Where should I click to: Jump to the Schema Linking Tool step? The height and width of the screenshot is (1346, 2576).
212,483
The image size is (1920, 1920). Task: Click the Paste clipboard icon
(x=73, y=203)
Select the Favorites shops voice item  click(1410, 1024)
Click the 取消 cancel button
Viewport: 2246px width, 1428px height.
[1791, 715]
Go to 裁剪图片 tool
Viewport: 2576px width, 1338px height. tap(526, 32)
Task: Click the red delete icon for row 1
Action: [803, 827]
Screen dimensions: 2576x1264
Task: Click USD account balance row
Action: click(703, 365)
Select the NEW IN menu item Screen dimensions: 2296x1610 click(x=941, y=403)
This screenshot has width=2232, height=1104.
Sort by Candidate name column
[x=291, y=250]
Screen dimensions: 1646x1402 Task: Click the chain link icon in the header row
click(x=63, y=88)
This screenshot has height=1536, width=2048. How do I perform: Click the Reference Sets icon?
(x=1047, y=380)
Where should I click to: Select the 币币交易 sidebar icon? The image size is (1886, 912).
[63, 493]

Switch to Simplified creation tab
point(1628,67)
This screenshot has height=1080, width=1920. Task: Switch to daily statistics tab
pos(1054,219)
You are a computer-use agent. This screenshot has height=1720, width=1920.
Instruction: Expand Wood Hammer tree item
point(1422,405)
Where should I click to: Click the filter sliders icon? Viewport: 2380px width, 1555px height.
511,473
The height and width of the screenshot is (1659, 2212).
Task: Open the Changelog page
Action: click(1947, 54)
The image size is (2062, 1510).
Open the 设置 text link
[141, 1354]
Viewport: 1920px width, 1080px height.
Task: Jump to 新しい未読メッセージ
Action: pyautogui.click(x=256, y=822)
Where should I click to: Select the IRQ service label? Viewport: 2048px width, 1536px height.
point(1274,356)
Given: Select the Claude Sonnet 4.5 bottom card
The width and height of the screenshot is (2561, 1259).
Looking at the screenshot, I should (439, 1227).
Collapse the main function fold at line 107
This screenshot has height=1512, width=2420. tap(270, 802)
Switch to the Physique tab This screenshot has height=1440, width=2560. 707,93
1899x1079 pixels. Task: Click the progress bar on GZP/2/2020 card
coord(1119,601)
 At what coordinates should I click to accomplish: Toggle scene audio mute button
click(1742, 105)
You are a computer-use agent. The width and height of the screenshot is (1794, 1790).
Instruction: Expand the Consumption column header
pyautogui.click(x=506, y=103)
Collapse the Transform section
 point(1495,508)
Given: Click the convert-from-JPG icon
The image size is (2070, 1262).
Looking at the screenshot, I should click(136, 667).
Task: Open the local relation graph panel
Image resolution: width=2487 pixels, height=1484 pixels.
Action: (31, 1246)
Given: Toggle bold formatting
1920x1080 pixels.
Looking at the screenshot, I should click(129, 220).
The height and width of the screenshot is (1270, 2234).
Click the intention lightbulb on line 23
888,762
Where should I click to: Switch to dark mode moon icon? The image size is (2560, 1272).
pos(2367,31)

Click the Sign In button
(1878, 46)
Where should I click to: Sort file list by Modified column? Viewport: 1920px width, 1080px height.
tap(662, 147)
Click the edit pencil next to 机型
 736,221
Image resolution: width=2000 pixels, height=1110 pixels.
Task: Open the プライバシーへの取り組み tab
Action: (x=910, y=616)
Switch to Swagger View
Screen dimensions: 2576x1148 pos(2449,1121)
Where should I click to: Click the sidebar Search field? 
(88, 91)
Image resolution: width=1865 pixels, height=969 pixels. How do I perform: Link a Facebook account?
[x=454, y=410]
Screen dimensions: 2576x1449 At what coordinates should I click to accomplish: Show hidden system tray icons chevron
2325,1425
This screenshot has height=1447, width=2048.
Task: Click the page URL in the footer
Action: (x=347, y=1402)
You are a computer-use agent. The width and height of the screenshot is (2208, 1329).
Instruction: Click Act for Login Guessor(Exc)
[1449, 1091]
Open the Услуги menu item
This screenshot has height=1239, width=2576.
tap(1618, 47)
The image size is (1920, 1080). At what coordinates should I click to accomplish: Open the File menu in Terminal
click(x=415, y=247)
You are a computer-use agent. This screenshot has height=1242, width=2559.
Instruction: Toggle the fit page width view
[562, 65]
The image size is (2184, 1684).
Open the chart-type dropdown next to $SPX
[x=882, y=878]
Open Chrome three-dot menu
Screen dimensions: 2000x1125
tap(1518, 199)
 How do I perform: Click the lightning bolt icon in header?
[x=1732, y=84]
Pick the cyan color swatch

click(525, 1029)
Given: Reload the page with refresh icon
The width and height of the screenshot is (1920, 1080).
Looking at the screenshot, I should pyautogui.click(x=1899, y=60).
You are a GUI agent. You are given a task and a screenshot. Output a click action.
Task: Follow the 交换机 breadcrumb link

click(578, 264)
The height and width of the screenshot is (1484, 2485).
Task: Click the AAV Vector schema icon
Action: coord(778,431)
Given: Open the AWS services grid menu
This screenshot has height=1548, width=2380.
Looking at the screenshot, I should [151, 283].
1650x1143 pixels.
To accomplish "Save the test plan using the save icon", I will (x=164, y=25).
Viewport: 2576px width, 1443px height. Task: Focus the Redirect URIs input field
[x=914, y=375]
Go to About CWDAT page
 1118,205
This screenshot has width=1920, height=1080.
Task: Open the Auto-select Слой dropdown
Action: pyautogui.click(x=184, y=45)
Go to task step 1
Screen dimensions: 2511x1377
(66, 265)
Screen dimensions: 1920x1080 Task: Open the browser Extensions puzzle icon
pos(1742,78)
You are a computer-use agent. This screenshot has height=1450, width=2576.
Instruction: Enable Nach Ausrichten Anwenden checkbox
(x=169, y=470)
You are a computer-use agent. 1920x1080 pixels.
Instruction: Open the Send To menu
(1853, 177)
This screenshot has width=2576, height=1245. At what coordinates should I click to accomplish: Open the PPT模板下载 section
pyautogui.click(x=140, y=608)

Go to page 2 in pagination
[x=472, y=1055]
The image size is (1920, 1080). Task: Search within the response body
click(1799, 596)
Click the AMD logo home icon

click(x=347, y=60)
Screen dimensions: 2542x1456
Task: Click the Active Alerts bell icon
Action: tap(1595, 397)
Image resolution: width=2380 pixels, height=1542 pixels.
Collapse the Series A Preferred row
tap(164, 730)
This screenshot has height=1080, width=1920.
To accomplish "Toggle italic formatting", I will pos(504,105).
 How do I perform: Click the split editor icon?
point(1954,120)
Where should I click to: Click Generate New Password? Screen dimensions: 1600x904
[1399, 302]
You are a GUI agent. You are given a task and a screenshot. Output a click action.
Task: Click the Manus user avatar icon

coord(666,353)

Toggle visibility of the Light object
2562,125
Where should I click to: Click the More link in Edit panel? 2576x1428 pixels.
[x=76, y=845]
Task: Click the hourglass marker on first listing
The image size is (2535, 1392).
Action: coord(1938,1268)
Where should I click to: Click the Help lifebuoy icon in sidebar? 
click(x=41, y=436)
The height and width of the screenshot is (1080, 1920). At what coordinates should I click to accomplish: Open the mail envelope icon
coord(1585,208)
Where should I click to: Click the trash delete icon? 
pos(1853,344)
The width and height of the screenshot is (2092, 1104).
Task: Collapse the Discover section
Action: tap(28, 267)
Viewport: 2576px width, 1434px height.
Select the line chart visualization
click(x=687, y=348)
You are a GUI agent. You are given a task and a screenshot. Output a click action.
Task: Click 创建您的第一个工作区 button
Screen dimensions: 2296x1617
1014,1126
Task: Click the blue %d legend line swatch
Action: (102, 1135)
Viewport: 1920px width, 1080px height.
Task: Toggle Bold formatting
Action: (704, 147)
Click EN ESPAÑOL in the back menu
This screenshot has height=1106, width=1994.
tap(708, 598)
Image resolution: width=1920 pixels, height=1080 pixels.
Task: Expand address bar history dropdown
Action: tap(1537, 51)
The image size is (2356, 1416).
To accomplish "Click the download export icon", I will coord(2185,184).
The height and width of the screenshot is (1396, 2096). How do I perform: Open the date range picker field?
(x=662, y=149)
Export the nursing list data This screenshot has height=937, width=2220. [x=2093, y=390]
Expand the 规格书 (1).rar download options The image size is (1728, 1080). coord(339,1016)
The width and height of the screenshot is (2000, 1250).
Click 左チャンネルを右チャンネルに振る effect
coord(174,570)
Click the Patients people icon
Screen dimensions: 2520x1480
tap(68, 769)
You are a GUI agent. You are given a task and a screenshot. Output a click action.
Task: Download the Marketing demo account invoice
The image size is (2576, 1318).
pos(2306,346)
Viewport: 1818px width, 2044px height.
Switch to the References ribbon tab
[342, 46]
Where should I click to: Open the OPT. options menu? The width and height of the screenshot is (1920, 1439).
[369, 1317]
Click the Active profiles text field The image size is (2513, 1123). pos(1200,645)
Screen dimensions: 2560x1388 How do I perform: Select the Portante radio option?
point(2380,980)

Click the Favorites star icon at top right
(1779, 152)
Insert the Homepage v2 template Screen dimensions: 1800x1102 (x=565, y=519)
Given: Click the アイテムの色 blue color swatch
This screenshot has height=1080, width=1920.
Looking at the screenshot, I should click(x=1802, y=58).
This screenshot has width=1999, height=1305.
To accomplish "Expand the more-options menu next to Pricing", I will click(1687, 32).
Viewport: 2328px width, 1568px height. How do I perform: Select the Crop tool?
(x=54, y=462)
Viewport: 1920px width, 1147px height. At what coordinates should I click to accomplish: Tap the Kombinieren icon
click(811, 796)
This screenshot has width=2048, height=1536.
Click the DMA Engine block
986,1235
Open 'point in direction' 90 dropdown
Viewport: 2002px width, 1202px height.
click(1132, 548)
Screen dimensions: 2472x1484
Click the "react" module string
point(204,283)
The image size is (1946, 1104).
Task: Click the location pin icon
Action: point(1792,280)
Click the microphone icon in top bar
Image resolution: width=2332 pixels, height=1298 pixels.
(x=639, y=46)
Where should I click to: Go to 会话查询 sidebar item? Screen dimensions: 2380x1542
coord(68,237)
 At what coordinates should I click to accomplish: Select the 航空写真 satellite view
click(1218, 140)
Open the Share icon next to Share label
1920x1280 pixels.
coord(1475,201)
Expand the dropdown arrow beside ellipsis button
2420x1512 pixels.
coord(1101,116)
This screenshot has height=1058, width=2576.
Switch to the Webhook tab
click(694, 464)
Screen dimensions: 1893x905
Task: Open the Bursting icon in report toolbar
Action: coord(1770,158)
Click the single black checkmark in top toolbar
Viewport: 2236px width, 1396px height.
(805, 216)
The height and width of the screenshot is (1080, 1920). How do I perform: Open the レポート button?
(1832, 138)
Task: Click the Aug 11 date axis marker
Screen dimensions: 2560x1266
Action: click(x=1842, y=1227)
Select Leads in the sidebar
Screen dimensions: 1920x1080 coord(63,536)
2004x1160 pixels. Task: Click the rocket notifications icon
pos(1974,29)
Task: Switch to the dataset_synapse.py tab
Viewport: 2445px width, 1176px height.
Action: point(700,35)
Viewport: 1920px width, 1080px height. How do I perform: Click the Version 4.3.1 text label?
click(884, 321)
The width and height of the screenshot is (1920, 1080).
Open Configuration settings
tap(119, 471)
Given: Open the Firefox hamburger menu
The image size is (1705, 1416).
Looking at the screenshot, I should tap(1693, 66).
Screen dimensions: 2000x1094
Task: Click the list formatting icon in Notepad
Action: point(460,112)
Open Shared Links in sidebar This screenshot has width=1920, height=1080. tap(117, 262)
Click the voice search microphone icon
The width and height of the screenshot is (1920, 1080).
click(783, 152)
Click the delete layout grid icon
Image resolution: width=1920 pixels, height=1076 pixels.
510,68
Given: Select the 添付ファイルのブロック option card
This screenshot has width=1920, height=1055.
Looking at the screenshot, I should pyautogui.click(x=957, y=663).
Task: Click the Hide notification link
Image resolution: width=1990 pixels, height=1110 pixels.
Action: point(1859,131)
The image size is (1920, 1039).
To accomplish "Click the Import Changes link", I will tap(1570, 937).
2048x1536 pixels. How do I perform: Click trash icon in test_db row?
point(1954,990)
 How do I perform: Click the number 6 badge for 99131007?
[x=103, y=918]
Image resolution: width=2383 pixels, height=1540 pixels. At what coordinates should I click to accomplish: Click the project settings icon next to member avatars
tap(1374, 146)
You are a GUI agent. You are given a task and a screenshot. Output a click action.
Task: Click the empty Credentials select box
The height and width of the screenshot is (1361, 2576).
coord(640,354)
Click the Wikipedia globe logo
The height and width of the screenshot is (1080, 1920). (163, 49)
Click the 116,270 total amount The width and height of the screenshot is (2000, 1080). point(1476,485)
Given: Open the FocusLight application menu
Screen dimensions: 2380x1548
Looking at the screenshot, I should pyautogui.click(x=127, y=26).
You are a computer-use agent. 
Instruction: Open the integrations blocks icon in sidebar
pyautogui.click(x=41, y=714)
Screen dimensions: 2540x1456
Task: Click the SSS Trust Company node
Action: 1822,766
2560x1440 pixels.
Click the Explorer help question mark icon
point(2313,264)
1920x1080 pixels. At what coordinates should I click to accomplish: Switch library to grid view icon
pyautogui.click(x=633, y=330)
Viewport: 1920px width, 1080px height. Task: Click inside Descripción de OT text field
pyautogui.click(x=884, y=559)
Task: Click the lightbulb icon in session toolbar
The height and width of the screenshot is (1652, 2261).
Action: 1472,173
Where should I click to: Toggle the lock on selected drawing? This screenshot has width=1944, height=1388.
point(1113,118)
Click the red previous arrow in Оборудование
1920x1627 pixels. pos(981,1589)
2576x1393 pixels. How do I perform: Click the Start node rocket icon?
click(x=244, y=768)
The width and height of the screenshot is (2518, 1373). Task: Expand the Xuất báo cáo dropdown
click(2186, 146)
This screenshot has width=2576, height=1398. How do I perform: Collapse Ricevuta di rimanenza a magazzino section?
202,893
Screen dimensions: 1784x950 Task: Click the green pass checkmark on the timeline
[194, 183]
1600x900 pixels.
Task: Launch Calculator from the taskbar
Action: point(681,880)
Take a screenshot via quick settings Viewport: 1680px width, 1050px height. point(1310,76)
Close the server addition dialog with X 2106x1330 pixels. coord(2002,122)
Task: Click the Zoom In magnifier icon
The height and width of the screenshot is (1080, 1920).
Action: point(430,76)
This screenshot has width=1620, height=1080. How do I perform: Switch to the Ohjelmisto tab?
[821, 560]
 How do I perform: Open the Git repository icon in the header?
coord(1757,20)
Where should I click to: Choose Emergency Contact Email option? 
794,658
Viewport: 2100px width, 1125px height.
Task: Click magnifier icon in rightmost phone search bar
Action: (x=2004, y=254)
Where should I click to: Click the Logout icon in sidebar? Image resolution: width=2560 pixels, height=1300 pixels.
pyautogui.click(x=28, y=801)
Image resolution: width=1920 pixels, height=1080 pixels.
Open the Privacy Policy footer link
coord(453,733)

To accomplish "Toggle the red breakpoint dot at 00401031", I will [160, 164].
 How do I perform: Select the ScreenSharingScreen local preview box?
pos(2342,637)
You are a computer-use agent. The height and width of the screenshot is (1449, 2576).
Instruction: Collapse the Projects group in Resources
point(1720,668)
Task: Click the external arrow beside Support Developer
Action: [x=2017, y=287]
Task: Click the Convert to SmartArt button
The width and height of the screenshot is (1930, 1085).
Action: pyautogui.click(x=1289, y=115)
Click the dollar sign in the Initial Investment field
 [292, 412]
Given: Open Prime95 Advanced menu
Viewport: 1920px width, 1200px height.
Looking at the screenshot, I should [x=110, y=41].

• Task description: Among the entries above, find the line with "You are a computer-use agent. 1920x1080" and the line with "Task: Click 创建您的第一个工作区 button"; give again exactly these two lines and all lines between them.

• Result:
You are a computer-use agent. 1920x1080 pixels.
Instruction: Open the Send To menu
(1853, 177)
This screenshot has width=2576, height=1245. At what coordinates should I click to accomplish: Open the PPT模板下载 section
pyautogui.click(x=140, y=608)

Go to page 2 in pagination
[x=472, y=1055]
The image size is (1920, 1080). Task: Search within the response body
click(1799, 596)
Click the AMD logo home icon

click(x=347, y=60)
Screen dimensions: 2542x1456
Task: Click the Active Alerts bell icon
Action: tap(1595, 397)
Image resolution: width=2380 pixels, height=1542 pixels.
Collapse the Series A Preferred row
tap(164, 730)
This screenshot has height=1080, width=1920.
To accomplish "Toggle italic formatting", I will pos(504,105).
 How do I perform: Click the split editor icon?
point(1954,120)
Where should I click to: Click Generate New Password? Screen dimensions: 1600x904
[1399, 302]
You are a GUI agent. You are given a task and a screenshot. Output a click action.
Task: Click the Manus user avatar icon

coord(666,353)

Toggle visibility of the Light object
2562,125
Where should I click to: Click the More link in Edit panel? 2576x1428 pixels.
[x=76, y=845]
Task: Click the hourglass marker on first listing
The image size is (2535, 1392).
Action: coord(1938,1268)
Where should I click to: Click the Help lifebuoy icon in sidebar? 
click(x=41, y=436)
The height and width of the screenshot is (1080, 1920). At what coordinates should I click to accomplish: Open the mail envelope icon
coord(1585,208)
Where should I click to: Click the trash delete icon? 
pos(1853,344)
The width and height of the screenshot is (2092, 1104).
Task: Collapse the Discover section
Action: tap(28, 267)
Viewport: 2576px width, 1434px height.
Select the line chart visualization
click(x=687, y=348)
You are a GUI agent. You are given a task and a screenshot. Output a click action.
Task: Click 创建您的第一个工作区 button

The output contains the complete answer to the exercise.